La posta in gioco

A volte si ha la sensazione che il centro-destra non abbia davvero consapevolezza di quale sia la posta in gioco dei prossimi mesi

La posta in gioco

A volte si ha la sensazione che il centro-destra non abbia davvero consapevolezza di quale sia la posta in gioco dei prossimi mesi. All'indomani delle ultime amministrative, andate male, i leader della coalizione fecero una sorta di patto: la partita del Quirinale l'avrebbero giocata uniti, compatti. All'unisono. La promessa è rimasta, ma non si sa se è stata scritta sull'acqua, visto che non tutti i comportamenti sono stati per il momento coerenti. Eppure è evidente che se il centro-destra, che per la prima volta ha la possibilità di dire la sua, giocherà e perderà male questa partita verranno meno i motivi dell'alleanza. La coalizione dimostrerà di essere solo «un sepolcro imbiancato».
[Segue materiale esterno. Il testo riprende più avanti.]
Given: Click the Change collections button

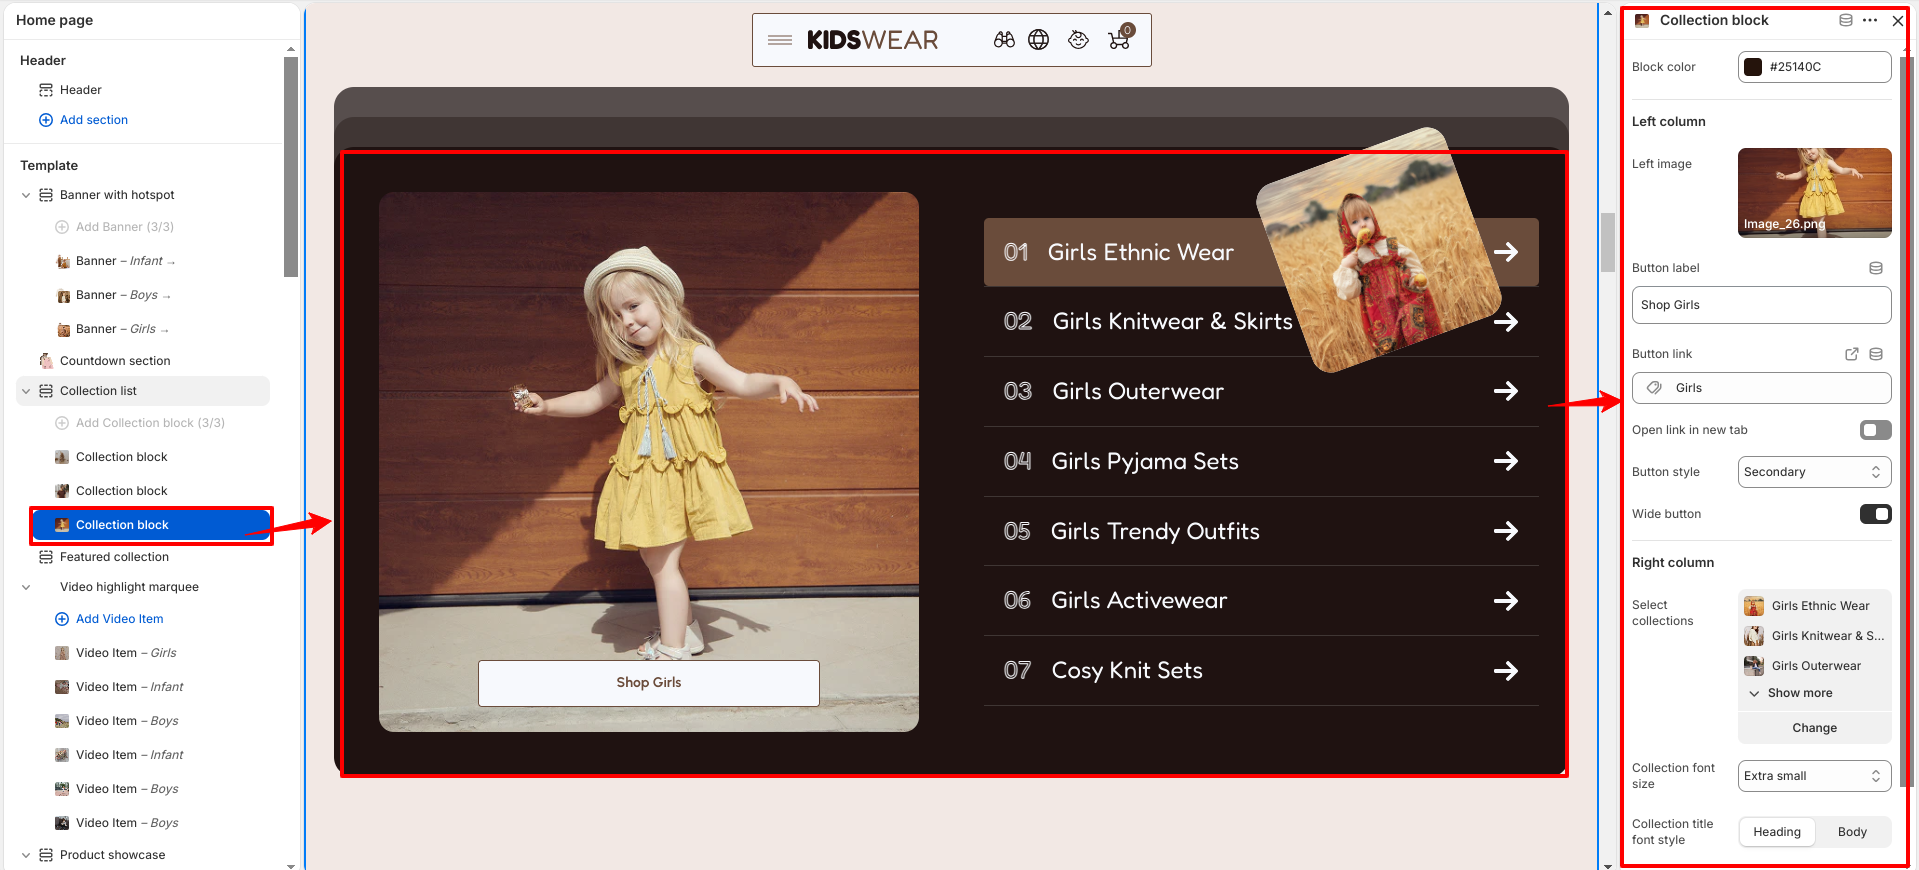Looking at the screenshot, I should (1814, 728).
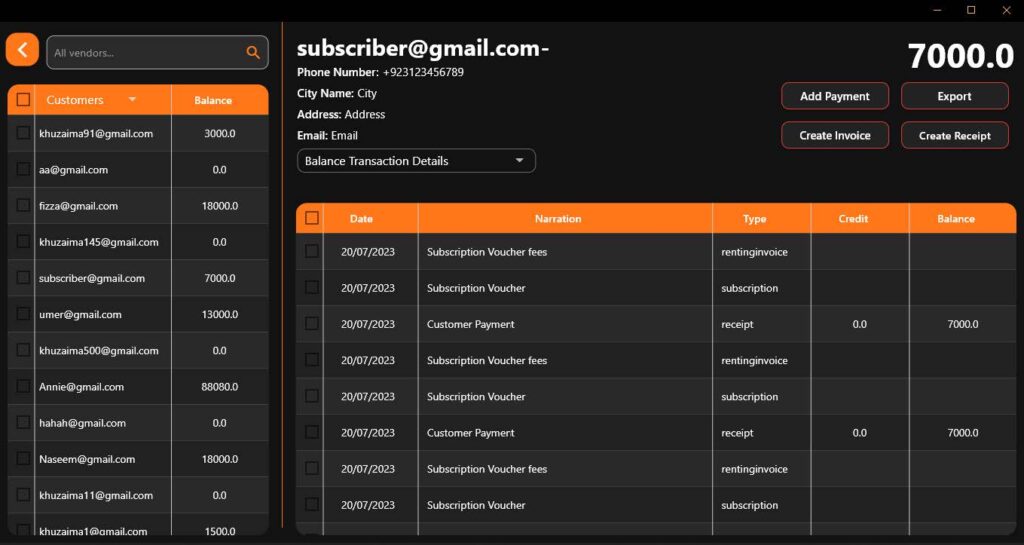This screenshot has height=545, width=1024.
Task: Select customer fizza@gmail.com in list
Action: pos(78,206)
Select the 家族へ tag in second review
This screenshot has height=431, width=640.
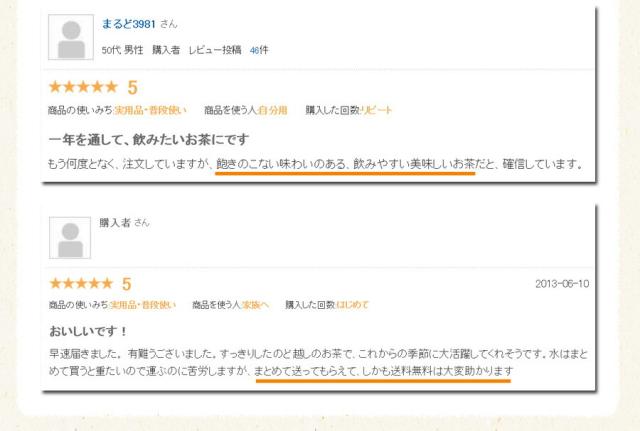255,305
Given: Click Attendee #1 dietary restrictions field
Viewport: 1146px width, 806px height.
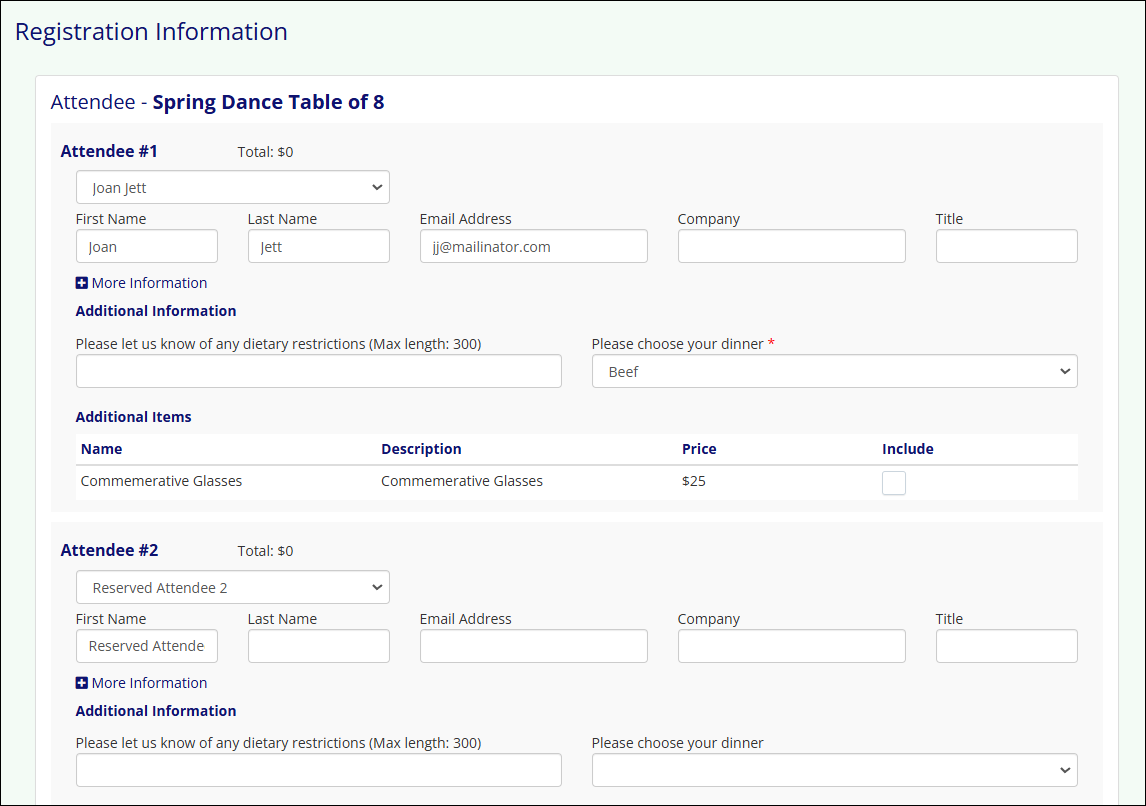Looking at the screenshot, I should click(318, 371).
Anche perché si tratta di un appuntamento decisivo che vale molto di più delle comunali di Palermo, o, ancora, della possibilità di andare al voto anticipato. Chi pensa il contrario più che occuparsi di politica dovrebbe iscriversi alla bocciofila. Basterebbe dare un'occhiata ad un breve compendio sulla storia del bipolarismo italiano: si scoprirebbe che gli esecutivi del centro-destra non sono mai riusciti a condurre in porto delle riforme incisive, o meglio quelle che avrebbero desiderato, perché hanno sempre avuto a che fare con un capo dello Stato avverso che ne ha depotenziato i provvedimenti, o che, addirittura, in un modo o nell'altro, con le lusinghe o con le cattive, ha scomposto l'alleanza e mandato a casa il governo.

È dal Quirinale, infatti, che si conducono le danze nel Palazzo. Oscar Luigi Scalfaro, ad esempio, ci impiegò meno di sei mesi a dividere Umberto Bossi da Berlusconi e - approfittando di un avviso di garanzia al Cavaliere, che tra l'altro non ebbe seguito - riuscì a silurare il suo primo governo. Giorgio Napolitano, invece, ci mise due anni a staccare dall'alleanza Gianfranco Fini, promettendogli la chimera di Palazzo Chigi. E un altro anno a sostituire Berlusconi con Monti. E che questo sia lo stato delle cose Matteo Salvini dovrebbe saperlo bene, visto che ha patito non poco in questa legislatura la diffidenza nei suoi confronti di Mattarella.

La verità è che, trovando sempre un capo dello Stato «avverso», il centro-destra ha governato, ma non ha mai potuto cambiare davvero il Paese. Berlusconi vinceva le elezioni ma poi doveva vedersela con questa sorta di «contropotere» istituzionale. Dall'esperienza di questi trent'anni scaturisce, quindi, una lezione semplice semplice: se dopo aver conquistato Palazzo Chigi vuoi introdurre riforme profonde, devi avere un presidente amico, al di sopra delle parti davvero o, comunque, che si esima dall'interpretare una politica «ostile», altrimenti la sinistra, che è molto più brava nel gioco di Palazzo, troverà sempre il modo con la sponda del Quirinale di bloccarti o, per usare un'espressione coniata lassù sul Colle, di «ribaltarti». Una lezione che Meloni e Salvini potrebbero imparare a loro spese se non capiranno quale sia la vera posta in gioco a gennaio. Del resto l'ultimo presidente del Consiglio che ha vinto le elezioni è stato proprio Berlusconi. Dal 2008 in poi in questo strano Paese i governi, è cosa nota, si fanno e si disfano dal Quirinale.